Mueller Evidence Trove Allegedly Leaked by Russians Was Immediately Dismissed as Fake 'Galaxy Brain Stuff'

Federal Bureau of Investigation Director Robert Mueller testifies during a hearing before the Senate Judiciary Committee June 19, 2013, on Capitol Hill in Washington, D.C. Mueller's office has accused Russians of leaking confidential files related to the ongoing Russia probe as part of a 'disinformation campaign.' Alex Wong/Getty

A trove of data including confidential materials from special counsel Robert Mueller's ongoing Russia investigation that were allegedly leaked by Russians in a bid to discredit the ongoing probe were immediately dismissed by the reporter and researcher they were first sent to.

In a court filing on Wednesday, federal prosecutors said that Mueller's office had given the documents to defense attorneys for Concord Management and Consulting LLC, a Russian firm that the special counsel had charged with helping fund efforts to meddle in the 2016 presidential election, according to The Associated Press.

However, hundreds of the files that Mueller's office had shared confidentially were uploaded to a filesharing site, with the link later shared on Twitter.

Prosecutors said that the majority of the files released by the Twitter account were "junk material that has nothing to do with the case," but were included along with real files from Mueller's probe in an apparent bid to discredit it.

Of the 300,000 documents released, an FBI analysis found that only 1,000 of the documents were real, with most of the Mueller documents being "images of political memes from Facebook and other social media" that were posted during the 2016 election by Russian social media troll farm the Internet Research Agency (IRA), which Concord has been accused of funding.

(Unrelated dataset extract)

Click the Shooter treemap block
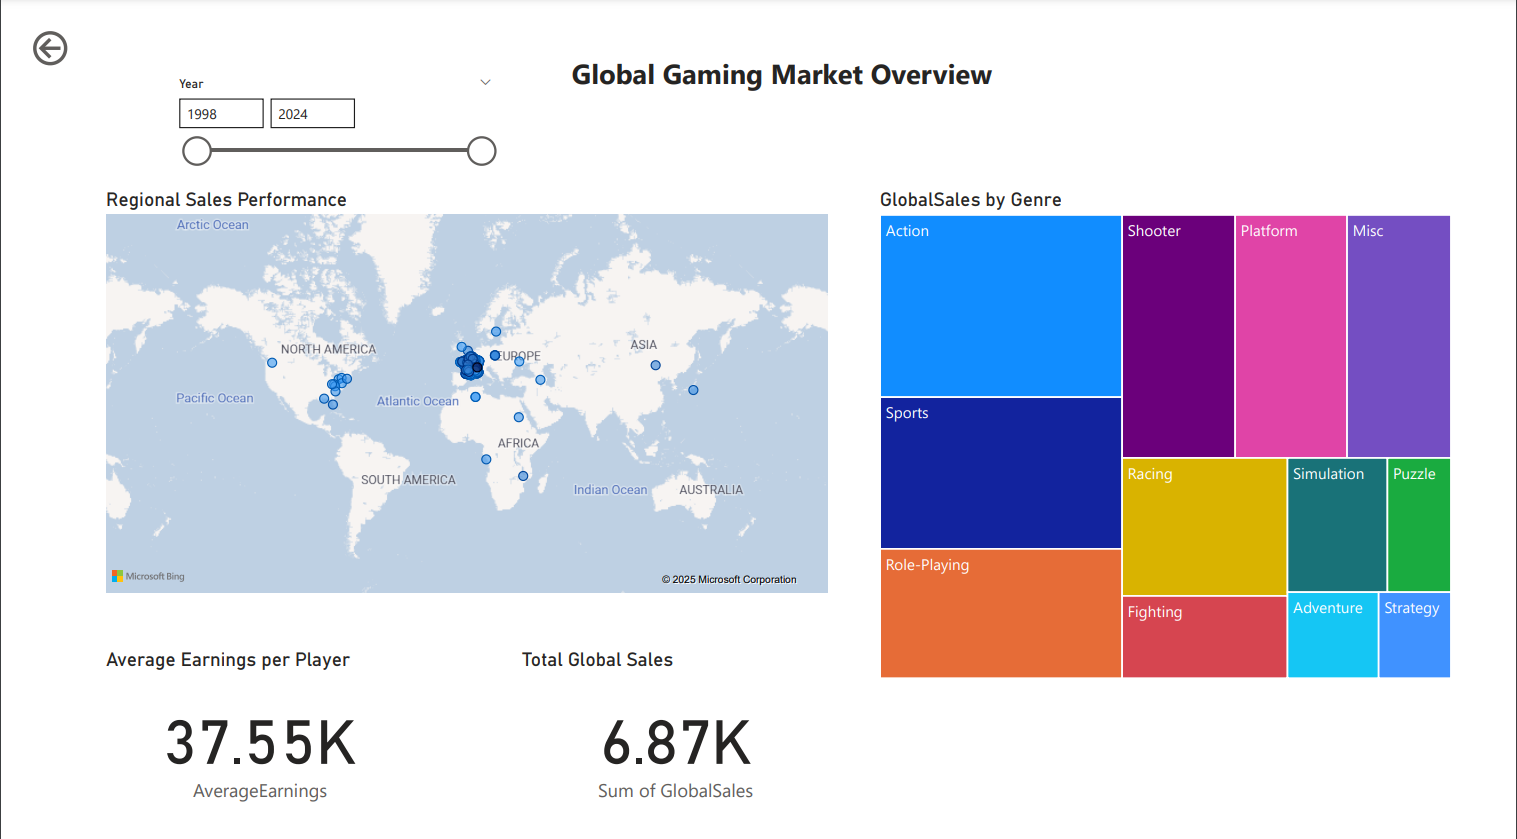 [x=1178, y=337]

In the October 2018 tweet sharing the files, pro-Russian Twitter account @HackingRedstone, which has since been removed from the social media site, said: "We've got access to the Special Counsel Mueller's probe database as we hacked Russian server with info from the Russian troll case. You can view all the files Mueller had about the IRA and Russian collusion. Enjoy the reading!"

In addition to the tweet, the filing reportedly states that a reporter was also offered access to the leaked materials through a direct message on the social media site the same day.

That reporter was Casey Michel of ThinkProgress, who told NBC on Wednesday that he was immediately skeptical of the trove of data, calling the message he received from @HackingRedstone "ridiculous."

"The DM I got was ridiculous, both in terms of its syntax as well as the types of phrases it used," Michel told NBC News. "It reminded me of the types of language we saw on some of the fake Russian Facebook pages, like when the Russian trolls claimed they were Texas secessionists who were 'in love with Texas shape!'

"Some of the files they sent along did appear legitimate and were some of the things we'd already seen on those fake Twitter or Facebook pages before," Michel noted. "Some of the things were pretty clearly not from the IRA, or at least weren't anything that any other reporters or analysts had ever claimed to be Russian."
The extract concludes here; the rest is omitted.